(Work item):
Please print out every line of the material, unchanged.
[Opening Supplied data section]
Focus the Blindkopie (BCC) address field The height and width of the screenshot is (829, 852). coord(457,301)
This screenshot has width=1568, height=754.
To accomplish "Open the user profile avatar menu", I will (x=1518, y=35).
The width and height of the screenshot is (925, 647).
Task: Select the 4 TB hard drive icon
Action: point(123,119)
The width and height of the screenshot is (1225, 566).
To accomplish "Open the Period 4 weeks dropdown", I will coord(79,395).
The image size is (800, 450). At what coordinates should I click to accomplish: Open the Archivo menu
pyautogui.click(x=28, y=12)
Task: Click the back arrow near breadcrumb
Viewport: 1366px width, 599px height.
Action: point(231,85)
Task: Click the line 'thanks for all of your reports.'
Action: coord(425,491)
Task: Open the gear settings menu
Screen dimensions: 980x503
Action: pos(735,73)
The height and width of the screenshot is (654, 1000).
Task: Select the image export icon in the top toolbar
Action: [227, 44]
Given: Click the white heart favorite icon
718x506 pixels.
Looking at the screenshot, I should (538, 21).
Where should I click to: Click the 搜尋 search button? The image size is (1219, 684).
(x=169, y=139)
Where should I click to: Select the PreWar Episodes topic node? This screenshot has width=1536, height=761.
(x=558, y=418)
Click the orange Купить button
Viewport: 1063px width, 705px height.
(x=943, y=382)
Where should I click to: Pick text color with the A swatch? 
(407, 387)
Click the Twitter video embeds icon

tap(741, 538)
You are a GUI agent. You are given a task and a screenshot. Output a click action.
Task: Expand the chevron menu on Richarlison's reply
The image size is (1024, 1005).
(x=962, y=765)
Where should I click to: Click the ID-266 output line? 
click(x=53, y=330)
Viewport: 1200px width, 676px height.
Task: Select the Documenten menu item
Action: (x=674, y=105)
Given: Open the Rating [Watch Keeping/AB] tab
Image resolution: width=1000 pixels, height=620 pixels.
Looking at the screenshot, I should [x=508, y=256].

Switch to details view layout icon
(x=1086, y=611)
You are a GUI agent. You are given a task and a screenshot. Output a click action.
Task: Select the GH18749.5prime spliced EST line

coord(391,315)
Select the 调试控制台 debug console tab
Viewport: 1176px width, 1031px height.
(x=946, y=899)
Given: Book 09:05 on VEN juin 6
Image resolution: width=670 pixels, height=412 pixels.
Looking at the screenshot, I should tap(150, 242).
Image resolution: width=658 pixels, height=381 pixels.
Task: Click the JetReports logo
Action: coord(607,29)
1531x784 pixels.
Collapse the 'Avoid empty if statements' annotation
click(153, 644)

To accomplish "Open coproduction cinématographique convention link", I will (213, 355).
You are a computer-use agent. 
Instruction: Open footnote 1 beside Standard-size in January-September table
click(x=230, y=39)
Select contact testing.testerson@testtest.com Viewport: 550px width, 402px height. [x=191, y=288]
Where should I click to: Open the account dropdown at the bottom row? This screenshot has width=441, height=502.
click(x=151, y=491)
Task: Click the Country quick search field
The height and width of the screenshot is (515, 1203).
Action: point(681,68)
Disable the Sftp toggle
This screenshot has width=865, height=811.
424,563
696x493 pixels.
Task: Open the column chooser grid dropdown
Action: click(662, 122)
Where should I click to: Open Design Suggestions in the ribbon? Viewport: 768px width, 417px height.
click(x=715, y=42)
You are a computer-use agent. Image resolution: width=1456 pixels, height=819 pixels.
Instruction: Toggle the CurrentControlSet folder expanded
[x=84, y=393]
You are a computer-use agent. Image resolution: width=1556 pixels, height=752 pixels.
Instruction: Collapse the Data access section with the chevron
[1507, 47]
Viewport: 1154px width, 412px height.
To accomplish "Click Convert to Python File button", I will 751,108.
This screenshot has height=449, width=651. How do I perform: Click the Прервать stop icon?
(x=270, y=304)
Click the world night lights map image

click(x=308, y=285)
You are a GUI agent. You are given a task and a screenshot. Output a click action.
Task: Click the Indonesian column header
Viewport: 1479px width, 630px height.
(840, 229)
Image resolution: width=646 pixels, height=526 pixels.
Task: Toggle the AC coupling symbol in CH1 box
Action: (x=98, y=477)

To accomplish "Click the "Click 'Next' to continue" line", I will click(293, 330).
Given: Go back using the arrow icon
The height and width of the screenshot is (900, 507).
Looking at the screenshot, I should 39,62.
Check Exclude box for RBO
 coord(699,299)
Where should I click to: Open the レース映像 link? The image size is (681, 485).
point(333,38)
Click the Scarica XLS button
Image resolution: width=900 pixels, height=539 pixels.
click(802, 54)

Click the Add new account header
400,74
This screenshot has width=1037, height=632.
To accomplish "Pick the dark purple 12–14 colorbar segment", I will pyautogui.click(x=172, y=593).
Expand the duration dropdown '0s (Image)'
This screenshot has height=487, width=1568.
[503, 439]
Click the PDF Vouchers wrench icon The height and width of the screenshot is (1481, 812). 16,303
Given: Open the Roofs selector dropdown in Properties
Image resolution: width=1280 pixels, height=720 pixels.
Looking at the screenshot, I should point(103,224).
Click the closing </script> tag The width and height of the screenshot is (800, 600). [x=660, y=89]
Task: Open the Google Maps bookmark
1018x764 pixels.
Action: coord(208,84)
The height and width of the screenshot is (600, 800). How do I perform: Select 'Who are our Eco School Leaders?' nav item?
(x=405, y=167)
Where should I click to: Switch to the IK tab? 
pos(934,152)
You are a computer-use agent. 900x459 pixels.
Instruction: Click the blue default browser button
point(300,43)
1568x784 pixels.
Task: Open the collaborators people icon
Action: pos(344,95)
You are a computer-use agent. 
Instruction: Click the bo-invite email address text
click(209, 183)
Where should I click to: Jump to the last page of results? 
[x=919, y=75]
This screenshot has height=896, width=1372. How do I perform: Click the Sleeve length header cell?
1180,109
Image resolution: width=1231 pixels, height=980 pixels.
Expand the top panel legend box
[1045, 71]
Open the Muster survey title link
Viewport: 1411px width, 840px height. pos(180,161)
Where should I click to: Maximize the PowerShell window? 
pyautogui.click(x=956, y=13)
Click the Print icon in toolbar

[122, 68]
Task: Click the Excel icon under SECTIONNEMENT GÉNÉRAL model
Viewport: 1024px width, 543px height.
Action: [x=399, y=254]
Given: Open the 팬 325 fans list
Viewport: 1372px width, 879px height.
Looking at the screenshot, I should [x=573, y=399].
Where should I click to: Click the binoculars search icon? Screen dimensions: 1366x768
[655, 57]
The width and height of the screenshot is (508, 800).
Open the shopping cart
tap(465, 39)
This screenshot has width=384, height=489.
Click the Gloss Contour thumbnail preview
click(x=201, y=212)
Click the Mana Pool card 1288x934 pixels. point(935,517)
[Closing Supplied data section]
(Your solution):
Focus the Blindkopie (BCC) address field The height and width of the screenshot is (829, 852). coord(457,301)
This screenshot has width=1568, height=754.
To accomplish "Open the user profile avatar menu", I will (x=1518, y=35).
The width and height of the screenshot is (925, 647).
Task: Select the 4 TB hard drive icon
Action: point(123,119)
The width and height of the screenshot is (1225, 566).
To accomplish "Open the Period 4 weeks dropdown", I will coord(79,395).
The image size is (800, 450). At what coordinates should I click to accomplish: Open the Archivo menu
pyautogui.click(x=28, y=12)
Task: Click the back arrow near breadcrumb
Viewport: 1366px width, 599px height.
Action: point(231,85)
Task: Click the line 'thanks for all of your reports.'
Action: coord(425,491)
Task: Open the gear settings menu
Screen dimensions: 980x503
Action: pos(735,73)
The height and width of the screenshot is (654, 1000).
Task: Select the image export icon in the top toolbar
Action: [227, 44]
Given: Click the white heart favorite icon
718x506 pixels.
Looking at the screenshot, I should (538, 21).
Where should I click to: Click the 搜尋 search button? The image size is (1219, 684).
(x=169, y=139)
Where should I click to: Select the PreWar Episodes topic node? This screenshot has width=1536, height=761.
(x=558, y=418)
Click the orange Купить button
Viewport: 1063px width, 705px height.
(x=943, y=382)
Where should I click to: Pick text color with the A swatch? 
(407, 387)
Click the Twitter video embeds icon

tap(741, 538)
You are a GUI agent. You are given a task and a screenshot. Output a click action.
Task: Expand the chevron menu on Richarlison's reply
The image size is (1024, 1005).
(x=962, y=765)
Where should I click to: Click the ID-266 output line? 
click(x=53, y=330)
Viewport: 1200px width, 676px height.
Task: Select the Documenten menu item
Action: (x=674, y=105)
Given: Open the Rating [Watch Keeping/AB] tab
Image resolution: width=1000 pixels, height=620 pixels.
Looking at the screenshot, I should [x=508, y=256].

Switch to details view layout icon
(x=1086, y=611)
You are a GUI agent. You are given a task and a screenshot. Output a click action.
Task: Select the GH18749.5prime spliced EST line

coord(391,315)
Select the 调试控制台 debug console tab
Viewport: 1176px width, 1031px height.
(x=946, y=899)
Given: Book 09:05 on VEN juin 6
Image resolution: width=670 pixels, height=412 pixels.
Looking at the screenshot, I should tap(150, 242).
Image resolution: width=658 pixels, height=381 pixels.
Task: Click the JetReports logo
Action: coord(607,29)
1531x784 pixels.
Collapse the 'Avoid empty if statements' annotation
click(153, 644)

To accomplish "Open coproduction cinématographique convention link", I will (213, 355).
You are a computer-use agent. 
Instruction: Open footnote 1 beside Standard-size in January-September table
click(x=230, y=39)
Select contact testing.testerson@testtest.com Viewport: 550px width, 402px height. [x=191, y=288]
Where should I click to: Open the account dropdown at the bottom row? This screenshot has width=441, height=502.
click(x=151, y=491)
Task: Click the Country quick search field
The height and width of the screenshot is (515, 1203).
Action: point(681,68)
Disable the Sftp toggle
This screenshot has width=865, height=811.
424,563
696x493 pixels.
Task: Open the column chooser grid dropdown
Action: click(662, 122)
Where should I click to: Open Design Suggestions in the ribbon? Viewport: 768px width, 417px height.
click(x=715, y=42)
You are a computer-use agent. Image resolution: width=1456 pixels, height=819 pixels.
Instruction: Toggle the CurrentControlSet folder expanded
[x=84, y=393]
You are a computer-use agent. Image resolution: width=1556 pixels, height=752 pixels.
Instruction: Collapse the Data access section with the chevron
[1507, 47]
Viewport: 1154px width, 412px height.
To accomplish "Click Convert to Python File button", I will 751,108.
This screenshot has height=449, width=651. How do I perform: Click the Прервать stop icon?
(x=270, y=304)
Click the world night lights map image

click(x=308, y=285)
You are a GUI agent. You are given a task and a screenshot. Output a click action.
Task: Click the Indonesian column header
Viewport: 1479px width, 630px height.
(840, 229)
Image resolution: width=646 pixels, height=526 pixels.
Task: Toggle the AC coupling symbol in CH1 box
Action: (x=98, y=477)

To accomplish "Click the "Click 'Next' to continue" line", I will click(293, 330).
Given: Go back using the arrow icon
The height and width of the screenshot is (900, 507).
Looking at the screenshot, I should 39,62.
Check Exclude box for RBO
 coord(699,299)
Where should I click to: Open the レース映像 link? The image size is (681, 485).
point(333,38)
Click the Scarica XLS button
Image resolution: width=900 pixels, height=539 pixels.
click(802, 54)

Click the Add new account header
400,74
This screenshot has width=1037, height=632.
To accomplish "Pick the dark purple 12–14 colorbar segment", I will pyautogui.click(x=172, y=593).
Expand the duration dropdown '0s (Image)'
This screenshot has height=487, width=1568.
[503, 439]
Click the PDF Vouchers wrench icon The height and width of the screenshot is (1481, 812). 16,303
Given: Open the Roofs selector dropdown in Properties
Image resolution: width=1280 pixels, height=720 pixels.
Looking at the screenshot, I should point(103,224).
Click the closing </script> tag The width and height of the screenshot is (800, 600). [x=660, y=89]
Task: Open the Google Maps bookmark
1018x764 pixels.
Action: coord(208,84)
The height and width of the screenshot is (600, 800). How do I perform: Select 'Who are our Eco School Leaders?' nav item?
(x=405, y=167)
Where should I click to: Switch to the IK tab? 
pos(934,152)
You are a computer-use agent. 900x459 pixels.
Instruction: Click the blue default browser button
point(300,43)
1568x784 pixels.
Task: Open the collaborators people icon
Action: pos(344,95)
You are a computer-use agent. 
Instruction: Click the bo-invite email address text
click(209, 183)
Where should I click to: Jump to the last page of results? 
[x=919, y=75]
This screenshot has height=896, width=1372. How do I perform: Click the Sleeve length header cell?
1180,109
Image resolution: width=1231 pixels, height=980 pixels.
Expand the top panel legend box
[1045, 71]
Open the Muster survey title link
Viewport: 1411px width, 840px height. pos(180,161)
Where should I click to: Maximize the PowerShell window? 
pyautogui.click(x=956, y=13)
Click the Print icon in toolbar

[122, 68]
Task: Click the Excel icon under SECTIONNEMENT GÉNÉRAL model
Viewport: 1024px width, 543px height.
Action: [x=399, y=254]
Given: Open the 팬 325 fans list
Viewport: 1372px width, 879px height.
Looking at the screenshot, I should [x=573, y=399].
Where should I click to: Click the binoculars search icon? Screen dimensions: 1366x768
[655, 57]
The width and height of the screenshot is (508, 800).
Open the shopping cart
tap(465, 39)
This screenshot has width=384, height=489.
Click the Gloss Contour thumbnail preview
click(x=201, y=212)
Click the Mana Pool card 1288x934 pixels. point(935,517)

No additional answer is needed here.